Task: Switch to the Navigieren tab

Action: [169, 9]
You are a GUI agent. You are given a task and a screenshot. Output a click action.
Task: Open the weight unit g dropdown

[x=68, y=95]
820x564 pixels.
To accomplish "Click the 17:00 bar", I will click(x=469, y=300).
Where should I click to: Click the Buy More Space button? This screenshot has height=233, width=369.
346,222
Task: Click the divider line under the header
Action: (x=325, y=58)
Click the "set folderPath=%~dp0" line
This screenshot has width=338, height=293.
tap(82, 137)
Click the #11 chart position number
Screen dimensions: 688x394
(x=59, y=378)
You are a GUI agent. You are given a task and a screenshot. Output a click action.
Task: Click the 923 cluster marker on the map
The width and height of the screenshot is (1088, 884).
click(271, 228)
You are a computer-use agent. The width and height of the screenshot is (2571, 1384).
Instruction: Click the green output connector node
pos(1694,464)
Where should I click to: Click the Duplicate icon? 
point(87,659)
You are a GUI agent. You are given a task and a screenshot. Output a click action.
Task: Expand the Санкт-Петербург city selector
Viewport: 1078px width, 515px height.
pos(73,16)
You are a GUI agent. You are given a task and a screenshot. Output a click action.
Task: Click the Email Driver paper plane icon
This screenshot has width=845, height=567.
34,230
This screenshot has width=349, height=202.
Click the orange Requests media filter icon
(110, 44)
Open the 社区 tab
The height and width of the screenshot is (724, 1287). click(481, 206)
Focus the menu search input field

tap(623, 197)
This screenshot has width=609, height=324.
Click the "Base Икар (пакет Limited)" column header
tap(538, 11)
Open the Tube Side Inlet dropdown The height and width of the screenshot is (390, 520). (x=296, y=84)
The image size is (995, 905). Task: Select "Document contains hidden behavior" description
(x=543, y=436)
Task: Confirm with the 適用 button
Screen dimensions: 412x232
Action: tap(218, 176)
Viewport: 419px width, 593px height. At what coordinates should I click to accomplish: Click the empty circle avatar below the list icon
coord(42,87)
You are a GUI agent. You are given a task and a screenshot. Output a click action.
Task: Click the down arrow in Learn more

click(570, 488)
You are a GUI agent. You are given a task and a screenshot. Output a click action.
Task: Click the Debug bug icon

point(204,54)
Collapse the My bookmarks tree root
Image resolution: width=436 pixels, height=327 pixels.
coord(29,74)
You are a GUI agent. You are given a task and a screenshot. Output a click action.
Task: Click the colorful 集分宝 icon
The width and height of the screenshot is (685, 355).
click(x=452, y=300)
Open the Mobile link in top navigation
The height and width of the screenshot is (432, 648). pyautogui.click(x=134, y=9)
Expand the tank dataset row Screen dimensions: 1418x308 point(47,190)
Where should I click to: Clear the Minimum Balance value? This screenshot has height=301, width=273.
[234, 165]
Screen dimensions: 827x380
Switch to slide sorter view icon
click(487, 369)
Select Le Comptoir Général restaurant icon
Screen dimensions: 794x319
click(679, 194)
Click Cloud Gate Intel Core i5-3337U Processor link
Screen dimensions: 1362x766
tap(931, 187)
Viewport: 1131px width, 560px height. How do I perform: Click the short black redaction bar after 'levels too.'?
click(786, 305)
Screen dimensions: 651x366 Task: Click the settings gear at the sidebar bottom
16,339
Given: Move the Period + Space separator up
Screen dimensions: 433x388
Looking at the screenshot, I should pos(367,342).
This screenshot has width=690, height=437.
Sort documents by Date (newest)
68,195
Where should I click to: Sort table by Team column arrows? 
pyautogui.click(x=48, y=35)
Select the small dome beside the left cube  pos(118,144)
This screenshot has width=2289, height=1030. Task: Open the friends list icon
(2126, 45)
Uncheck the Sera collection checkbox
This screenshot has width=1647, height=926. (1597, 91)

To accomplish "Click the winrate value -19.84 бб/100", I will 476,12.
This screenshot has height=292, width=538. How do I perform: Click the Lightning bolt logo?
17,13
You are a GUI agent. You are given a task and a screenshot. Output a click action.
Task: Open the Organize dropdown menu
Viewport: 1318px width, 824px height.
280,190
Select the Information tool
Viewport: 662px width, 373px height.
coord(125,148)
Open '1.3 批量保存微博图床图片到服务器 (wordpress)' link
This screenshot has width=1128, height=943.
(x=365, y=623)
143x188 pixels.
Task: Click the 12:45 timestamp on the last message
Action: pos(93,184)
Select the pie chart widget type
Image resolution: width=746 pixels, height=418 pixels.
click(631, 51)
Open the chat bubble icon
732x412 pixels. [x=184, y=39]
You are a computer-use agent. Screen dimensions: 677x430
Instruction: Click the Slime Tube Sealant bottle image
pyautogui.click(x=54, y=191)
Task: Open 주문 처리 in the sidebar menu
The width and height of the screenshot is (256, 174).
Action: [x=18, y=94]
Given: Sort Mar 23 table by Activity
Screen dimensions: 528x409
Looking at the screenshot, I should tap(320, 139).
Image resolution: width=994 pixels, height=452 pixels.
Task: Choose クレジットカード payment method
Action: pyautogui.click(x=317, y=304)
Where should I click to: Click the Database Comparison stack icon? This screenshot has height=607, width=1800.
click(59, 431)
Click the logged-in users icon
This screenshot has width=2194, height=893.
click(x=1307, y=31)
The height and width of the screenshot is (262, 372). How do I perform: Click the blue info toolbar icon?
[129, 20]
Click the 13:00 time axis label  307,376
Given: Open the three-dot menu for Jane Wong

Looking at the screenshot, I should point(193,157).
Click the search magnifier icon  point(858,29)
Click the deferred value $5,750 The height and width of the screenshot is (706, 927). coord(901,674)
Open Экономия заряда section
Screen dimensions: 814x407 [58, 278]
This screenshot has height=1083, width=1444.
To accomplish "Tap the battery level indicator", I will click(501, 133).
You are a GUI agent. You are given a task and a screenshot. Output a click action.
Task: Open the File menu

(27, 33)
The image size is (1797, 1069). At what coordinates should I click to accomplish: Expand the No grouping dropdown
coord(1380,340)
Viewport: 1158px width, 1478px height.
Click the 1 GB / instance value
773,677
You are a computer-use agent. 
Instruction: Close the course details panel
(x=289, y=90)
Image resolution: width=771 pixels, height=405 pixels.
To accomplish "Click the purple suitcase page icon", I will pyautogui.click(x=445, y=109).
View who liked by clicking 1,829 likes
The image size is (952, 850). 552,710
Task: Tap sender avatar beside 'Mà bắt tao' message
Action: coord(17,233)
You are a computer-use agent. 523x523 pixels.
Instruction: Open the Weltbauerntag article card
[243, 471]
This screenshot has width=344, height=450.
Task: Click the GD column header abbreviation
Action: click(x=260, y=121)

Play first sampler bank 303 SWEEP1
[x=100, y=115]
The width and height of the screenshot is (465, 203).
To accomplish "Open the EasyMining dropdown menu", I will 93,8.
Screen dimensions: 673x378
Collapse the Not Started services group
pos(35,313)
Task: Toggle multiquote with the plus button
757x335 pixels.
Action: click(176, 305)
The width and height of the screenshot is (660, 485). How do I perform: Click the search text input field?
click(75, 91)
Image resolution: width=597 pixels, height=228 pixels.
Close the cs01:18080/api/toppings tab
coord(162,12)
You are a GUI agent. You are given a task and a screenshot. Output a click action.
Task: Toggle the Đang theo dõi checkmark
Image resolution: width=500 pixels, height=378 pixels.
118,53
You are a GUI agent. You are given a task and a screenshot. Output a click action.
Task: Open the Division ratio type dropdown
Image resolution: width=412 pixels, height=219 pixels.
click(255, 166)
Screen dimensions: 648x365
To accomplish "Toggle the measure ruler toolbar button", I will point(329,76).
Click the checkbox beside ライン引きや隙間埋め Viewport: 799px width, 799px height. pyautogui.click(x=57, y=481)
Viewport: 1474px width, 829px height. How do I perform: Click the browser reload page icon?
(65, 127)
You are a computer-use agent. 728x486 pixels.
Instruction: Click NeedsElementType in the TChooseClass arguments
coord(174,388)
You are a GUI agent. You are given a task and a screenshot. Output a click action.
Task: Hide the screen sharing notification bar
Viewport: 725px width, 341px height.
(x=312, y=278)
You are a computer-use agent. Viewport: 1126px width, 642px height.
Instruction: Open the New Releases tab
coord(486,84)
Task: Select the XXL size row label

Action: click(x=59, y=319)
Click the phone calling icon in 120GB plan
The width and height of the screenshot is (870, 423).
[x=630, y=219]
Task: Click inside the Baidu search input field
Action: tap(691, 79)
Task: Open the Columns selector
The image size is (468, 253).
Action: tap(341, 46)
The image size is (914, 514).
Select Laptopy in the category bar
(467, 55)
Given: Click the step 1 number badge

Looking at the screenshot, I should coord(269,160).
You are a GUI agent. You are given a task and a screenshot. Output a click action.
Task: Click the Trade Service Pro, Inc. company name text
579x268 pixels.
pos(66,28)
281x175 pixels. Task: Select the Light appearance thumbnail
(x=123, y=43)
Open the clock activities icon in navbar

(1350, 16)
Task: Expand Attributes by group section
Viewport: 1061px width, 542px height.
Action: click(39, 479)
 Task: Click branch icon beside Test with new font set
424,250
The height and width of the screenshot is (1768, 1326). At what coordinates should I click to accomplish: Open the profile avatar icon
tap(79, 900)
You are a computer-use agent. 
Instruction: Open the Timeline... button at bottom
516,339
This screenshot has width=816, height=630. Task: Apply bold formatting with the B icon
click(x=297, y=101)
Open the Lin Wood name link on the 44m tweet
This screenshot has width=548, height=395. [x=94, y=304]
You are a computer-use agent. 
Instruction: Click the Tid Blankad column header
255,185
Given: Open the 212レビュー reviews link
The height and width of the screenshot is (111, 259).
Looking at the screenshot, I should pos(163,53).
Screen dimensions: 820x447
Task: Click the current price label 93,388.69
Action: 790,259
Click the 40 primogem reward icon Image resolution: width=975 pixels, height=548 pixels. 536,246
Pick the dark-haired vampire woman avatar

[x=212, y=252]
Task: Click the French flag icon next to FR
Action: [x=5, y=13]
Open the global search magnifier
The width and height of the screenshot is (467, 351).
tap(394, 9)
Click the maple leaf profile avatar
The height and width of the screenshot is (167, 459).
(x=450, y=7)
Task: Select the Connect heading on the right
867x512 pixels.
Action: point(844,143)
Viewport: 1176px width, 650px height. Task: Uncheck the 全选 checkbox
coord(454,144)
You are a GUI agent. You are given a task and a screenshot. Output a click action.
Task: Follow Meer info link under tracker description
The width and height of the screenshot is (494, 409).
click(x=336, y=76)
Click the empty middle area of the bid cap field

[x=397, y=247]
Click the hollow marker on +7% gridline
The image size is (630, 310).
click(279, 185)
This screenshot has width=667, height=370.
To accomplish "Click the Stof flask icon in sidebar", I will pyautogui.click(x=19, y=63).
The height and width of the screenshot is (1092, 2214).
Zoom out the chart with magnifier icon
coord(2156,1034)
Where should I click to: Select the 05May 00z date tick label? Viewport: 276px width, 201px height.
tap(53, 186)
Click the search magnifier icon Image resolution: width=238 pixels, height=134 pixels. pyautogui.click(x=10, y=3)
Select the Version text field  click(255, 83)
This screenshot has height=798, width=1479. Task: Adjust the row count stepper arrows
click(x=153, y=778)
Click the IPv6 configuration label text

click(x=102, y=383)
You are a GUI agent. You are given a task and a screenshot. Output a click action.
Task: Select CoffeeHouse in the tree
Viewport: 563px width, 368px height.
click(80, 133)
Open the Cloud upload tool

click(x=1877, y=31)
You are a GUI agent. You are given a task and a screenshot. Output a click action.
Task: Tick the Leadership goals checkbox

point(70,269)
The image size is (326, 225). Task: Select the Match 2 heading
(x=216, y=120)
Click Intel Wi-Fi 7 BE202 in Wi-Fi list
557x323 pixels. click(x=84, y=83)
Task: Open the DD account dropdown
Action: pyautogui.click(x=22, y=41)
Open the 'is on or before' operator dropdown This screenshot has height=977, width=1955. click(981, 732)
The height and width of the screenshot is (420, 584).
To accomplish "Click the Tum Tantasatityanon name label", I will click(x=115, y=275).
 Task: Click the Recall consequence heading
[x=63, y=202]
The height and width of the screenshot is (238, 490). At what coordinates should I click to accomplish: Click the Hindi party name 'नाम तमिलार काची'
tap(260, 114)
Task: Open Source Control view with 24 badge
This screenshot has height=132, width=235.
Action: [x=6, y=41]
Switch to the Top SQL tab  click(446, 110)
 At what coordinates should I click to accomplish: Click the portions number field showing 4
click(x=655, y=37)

# TASK DETAILS
Update everything from the line containing "Click the hollow marker on +7% gridline" down to the line containing "will pyautogui.click(x=19, y=63)." by replacing "hollow" with "empty", leaving the rest unchanged.

# FULL ANSWER
Click the empty marker on +7% gridline
The image size is (630, 310).
click(279, 185)
This screenshot has width=667, height=370.
To accomplish "Click the Stof flask icon in sidebar", I will pyautogui.click(x=19, y=63).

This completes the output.